Tom Johnson

Tom Johnson
Tom Johnson, Clarinet Trio, 2012, collection Frac Franche-Comté © Tom Johnson, Photo © Biennale Son | Olivier Lovey

Clarinet Trio, 2018

Ensemble-16- Série (dissociable), series of seven dissociable drawings echoing the score of the musical composition Clarinet Trio. Black ink on paper, each 48.5 x 69 cm

Work presented as part of the exhibition Echos d'une collection - Works by Frac Franche-Comté

In the career of minimalist composer Tom Johnson, visuals and mathematics are both of great importance. They come together in a work like Clarinet Trio. Here, the drawings are not scores, as can sometimes be the case, but diagrams that have inspired seven short musical compositions for three B-flat clarinets, amounting to some 20 minutes of music.

The seven designs are based on a combinatorial concept (12,3,2): 12 notes in the scale, 3 notes in each chord, each pair of notes appearing together twice.

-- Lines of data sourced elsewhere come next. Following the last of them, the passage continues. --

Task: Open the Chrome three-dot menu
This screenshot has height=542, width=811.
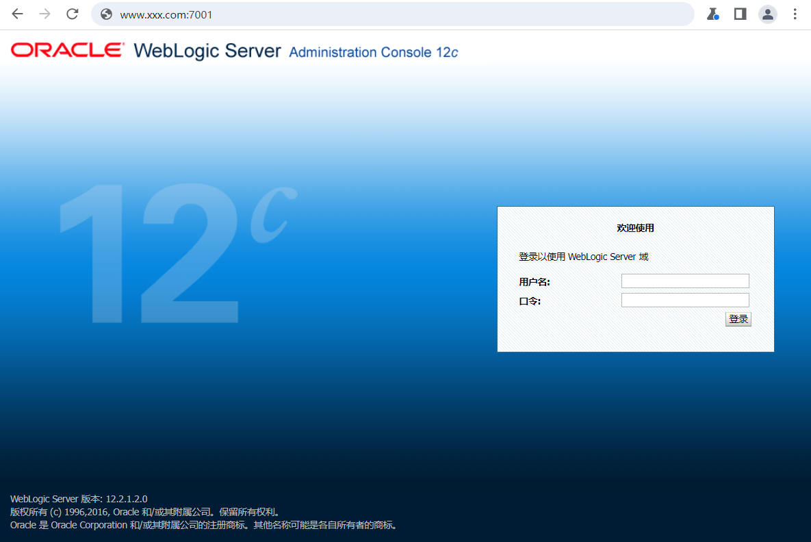Action: 795,14
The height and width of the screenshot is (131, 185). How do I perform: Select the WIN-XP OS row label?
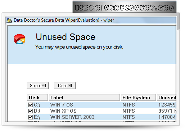pyautogui.click(x=63, y=111)
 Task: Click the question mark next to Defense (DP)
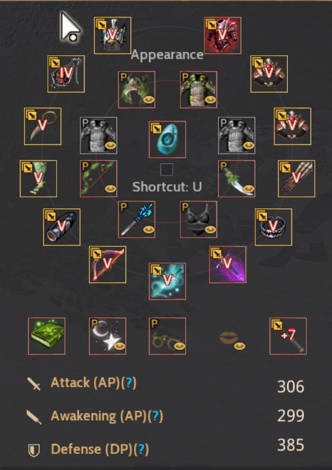pos(141,449)
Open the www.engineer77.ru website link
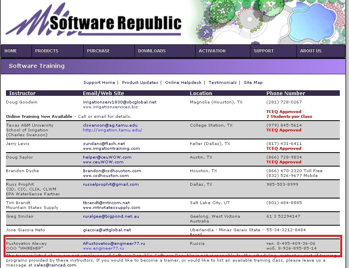The height and width of the screenshot is (268, 349). click(x=103, y=248)
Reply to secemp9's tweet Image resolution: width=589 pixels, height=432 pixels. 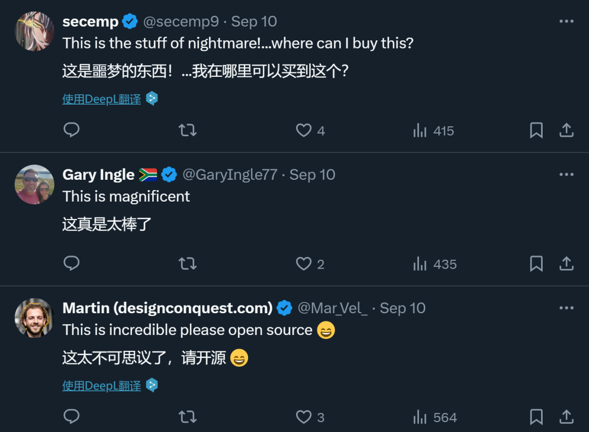(71, 130)
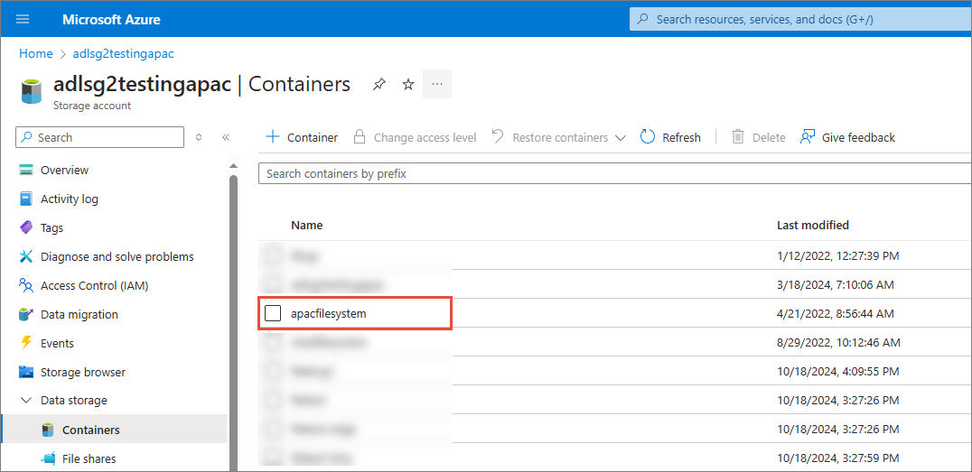Expand the Restore containers dropdown

[x=620, y=138]
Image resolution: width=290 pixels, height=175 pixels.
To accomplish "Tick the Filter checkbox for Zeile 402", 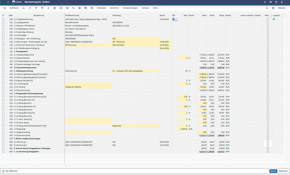I will [268, 71].
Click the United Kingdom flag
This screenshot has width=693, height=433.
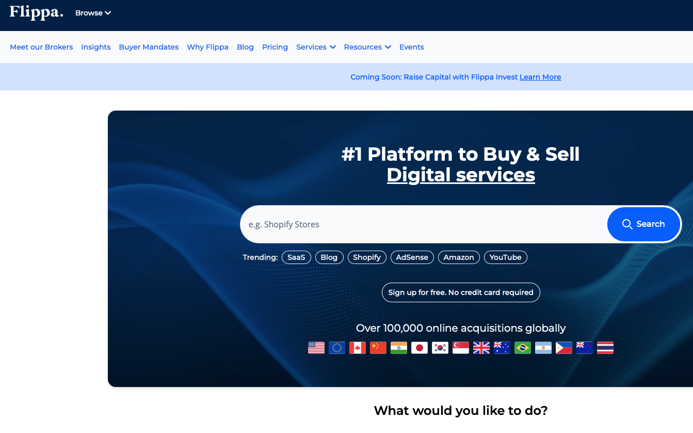tap(481, 348)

When Tom Johnson published the score of Clarinet Trio, he insisted on including the diagrams that inspired it.

Tom Johnson

Born in 1939 in Colorado (USA)

Lives and works in Paris

After studying at Yale University, he moved to New York in the late 1960s and took private lessons from Morton Feldman. Between 1971 and 1983, while writing his first compositions, he wrote reviews specializing in new music for The Village Voice . Here he coined the term "minimalist music", which he feels perfectly describes his own music. In 1983, he moved to Paris.

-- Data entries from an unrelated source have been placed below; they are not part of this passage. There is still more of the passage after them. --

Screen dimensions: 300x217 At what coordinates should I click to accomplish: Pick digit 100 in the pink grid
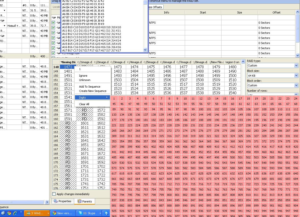[201, 109]
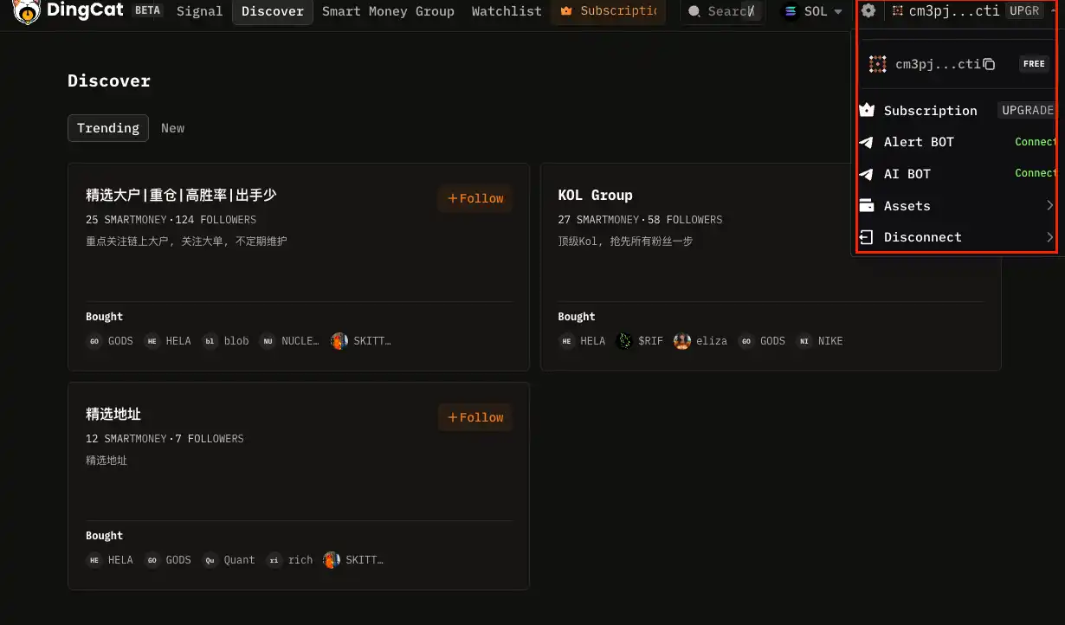
Task: Expand the Disconnect section chevron
Action: coord(1049,236)
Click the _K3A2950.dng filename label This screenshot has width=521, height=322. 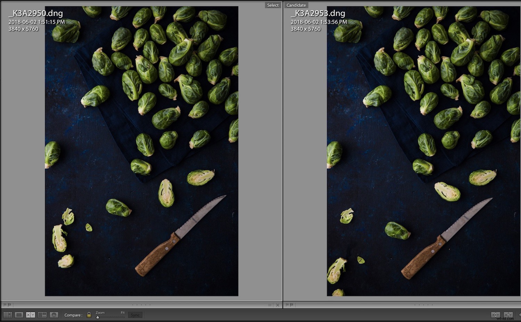(x=35, y=13)
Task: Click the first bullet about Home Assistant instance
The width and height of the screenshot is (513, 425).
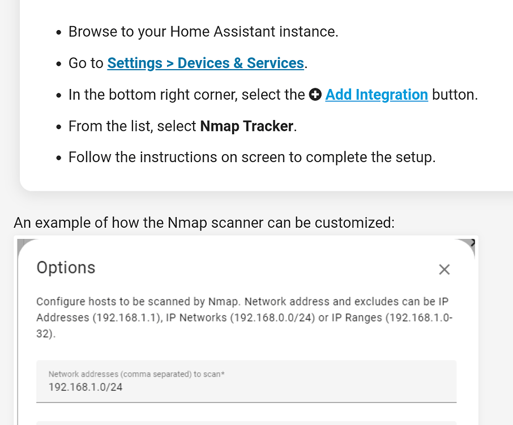Action: pyautogui.click(x=203, y=31)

He sometimes uses the spoken word, with a narrator explaining the concept of the composition. The visual is also important, with works such as Nine Bells (1979), in which the musician is placed at the center of a square of nine bells, or Dropping Balls (2011), a composition for jugglers. Both the narrator and the performative aspect enable him to make the musical structure of his work clearer.

In composing, Tom Johnson explores logical processes such as accumulation, counting and phase shifting, and makes increasing use of mathematics. He uses concepts from Euler and Blaise Pascal, and also collaborates with contemporary mathematicians.

As far back as 1973, Tom Johnson published Imaginary Music, a collection of 104 drawings of quarter notes, eighth notes, sharps and sighs, designed to elicit "imaginary music" in the viewer. He would then use the drawings as diagrams to visualize the relationship between the notes. Sometimes created to study music already conceived, they are also tools for finding new music. Several of his works have to do with weaving patterns. One, created in collaboration with mathematician Marc Chemilier, is inspired by a turtle-shell drawing that initiates in the Vanuatu archipelago make with a single trace of a finger in the sand(Tortue de mer, 1977). Tom Johnson also sometimes draws without any musical pretext.